The most recent that I have seen was done by Trinity University and is called “The Trinity Study”. The underlying premise is that if certain withdrawal rates could provide lifetime income based on historical market data and returns then the withdrawal rate will also be sustainable in the future. I have reviewed this study and while it makes many great points, no study is foolproof when it comes to investing. Everyone has a different situation and each portfolio should be tailored to meet the specific needs of each client. “The Trinity Study” runs scenarios based on asset allocation between stock, bonds, and cash during retirement taking withdrawals at percentage rates ranging from 3 to 12 percent.
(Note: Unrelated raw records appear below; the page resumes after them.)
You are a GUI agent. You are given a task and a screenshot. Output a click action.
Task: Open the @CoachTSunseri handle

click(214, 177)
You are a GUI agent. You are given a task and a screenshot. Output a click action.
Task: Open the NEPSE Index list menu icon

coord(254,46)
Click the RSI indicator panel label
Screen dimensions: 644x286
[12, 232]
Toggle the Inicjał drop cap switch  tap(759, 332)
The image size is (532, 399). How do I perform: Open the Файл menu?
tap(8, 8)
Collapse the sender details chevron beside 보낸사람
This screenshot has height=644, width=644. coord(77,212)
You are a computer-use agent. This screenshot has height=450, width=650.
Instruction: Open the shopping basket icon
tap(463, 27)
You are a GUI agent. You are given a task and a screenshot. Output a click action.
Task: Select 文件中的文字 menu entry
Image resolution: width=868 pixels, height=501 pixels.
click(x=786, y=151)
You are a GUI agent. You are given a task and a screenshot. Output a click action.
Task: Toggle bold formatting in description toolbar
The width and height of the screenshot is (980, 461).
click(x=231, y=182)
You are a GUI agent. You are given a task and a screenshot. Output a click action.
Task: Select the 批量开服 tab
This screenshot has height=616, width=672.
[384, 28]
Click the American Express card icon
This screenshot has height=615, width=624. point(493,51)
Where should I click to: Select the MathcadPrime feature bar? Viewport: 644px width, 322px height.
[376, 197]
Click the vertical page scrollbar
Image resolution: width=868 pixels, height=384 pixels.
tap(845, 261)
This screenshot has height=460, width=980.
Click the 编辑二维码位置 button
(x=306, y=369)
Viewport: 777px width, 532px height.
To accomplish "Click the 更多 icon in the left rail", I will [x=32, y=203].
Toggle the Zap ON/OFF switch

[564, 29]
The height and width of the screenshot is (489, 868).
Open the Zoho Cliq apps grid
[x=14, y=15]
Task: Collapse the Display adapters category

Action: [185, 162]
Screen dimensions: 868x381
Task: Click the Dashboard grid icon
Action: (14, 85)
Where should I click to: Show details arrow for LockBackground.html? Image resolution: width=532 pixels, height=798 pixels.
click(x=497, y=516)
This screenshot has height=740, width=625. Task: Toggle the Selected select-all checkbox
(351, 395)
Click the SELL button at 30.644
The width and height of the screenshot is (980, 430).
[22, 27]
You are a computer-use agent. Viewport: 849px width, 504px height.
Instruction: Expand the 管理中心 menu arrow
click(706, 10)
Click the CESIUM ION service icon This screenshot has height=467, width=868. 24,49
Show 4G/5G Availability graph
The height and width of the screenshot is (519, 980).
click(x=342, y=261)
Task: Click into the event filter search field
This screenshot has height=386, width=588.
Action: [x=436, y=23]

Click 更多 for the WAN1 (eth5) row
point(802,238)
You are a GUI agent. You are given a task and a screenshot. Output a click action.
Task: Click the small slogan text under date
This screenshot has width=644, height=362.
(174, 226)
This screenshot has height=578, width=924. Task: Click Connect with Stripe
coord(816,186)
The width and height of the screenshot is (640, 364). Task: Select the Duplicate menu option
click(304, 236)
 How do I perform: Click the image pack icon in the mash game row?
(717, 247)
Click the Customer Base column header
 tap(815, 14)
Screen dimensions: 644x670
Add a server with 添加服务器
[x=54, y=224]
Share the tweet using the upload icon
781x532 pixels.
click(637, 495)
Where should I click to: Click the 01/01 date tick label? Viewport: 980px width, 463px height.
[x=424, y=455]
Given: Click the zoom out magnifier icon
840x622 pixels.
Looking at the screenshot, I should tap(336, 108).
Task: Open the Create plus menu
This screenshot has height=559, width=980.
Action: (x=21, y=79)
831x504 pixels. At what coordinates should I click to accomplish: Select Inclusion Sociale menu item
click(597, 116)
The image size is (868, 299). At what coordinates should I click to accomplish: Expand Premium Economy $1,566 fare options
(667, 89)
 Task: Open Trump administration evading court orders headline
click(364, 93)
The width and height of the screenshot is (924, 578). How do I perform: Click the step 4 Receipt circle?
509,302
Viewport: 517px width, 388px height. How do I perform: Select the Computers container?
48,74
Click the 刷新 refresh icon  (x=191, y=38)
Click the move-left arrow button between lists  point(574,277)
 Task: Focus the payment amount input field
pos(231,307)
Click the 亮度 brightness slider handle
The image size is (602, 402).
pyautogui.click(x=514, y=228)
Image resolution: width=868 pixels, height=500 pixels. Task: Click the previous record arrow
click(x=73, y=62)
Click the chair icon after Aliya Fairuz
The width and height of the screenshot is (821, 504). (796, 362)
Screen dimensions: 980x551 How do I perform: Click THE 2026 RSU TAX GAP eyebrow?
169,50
One thing is certain there is no absolute correct answer.
In my experience, over the last 21 years of helping people reach their retirement goals and then guiding them during the retirement years, flexibility is the key. The market changes constantly and as investors we need to be willing to adapt to these changes. The time of investing in bonds yielding 6% tax free is over for now. Don’t make the mistake of retiring and thinking you can put all your money in bonds and everything will be fine. One of the key indicators on how we invest is interest rates. We are sitting at historical lows and the Fed has begun to tighten monetary policy. Over time this will begin to erode the value of your bond portfolio. Creating a balance between equities, fixed income, and cash is the key to having the income stream you need to live along with the capital preservation you need to sustain throughout your retirement years. A portfolio that is too overweight equities will expose you to too much market risk, while being overweight bonds could fail to grow enough to keep up with inflation and you will eventually run out of money.
For a portfolio to be successful during retirement, the proper allocation is the most crucial factor. Most professionals will tell you that withdrawal rate between 4-6% of the portfolio value are where you need to be throughout your retirement years to minimize the risk of running out of money. I am here to tell you there is no magic number and your portfolio as well as your withdrawal rate needs to be adjusted throughout retirement. Markets are constantly changing and with that change brings the need to adjust your asset allocation and possibly your withdrawal rate during retirement. If you would like to learn more about this topic or have your portfolio reviewed please contact Jay Chapman.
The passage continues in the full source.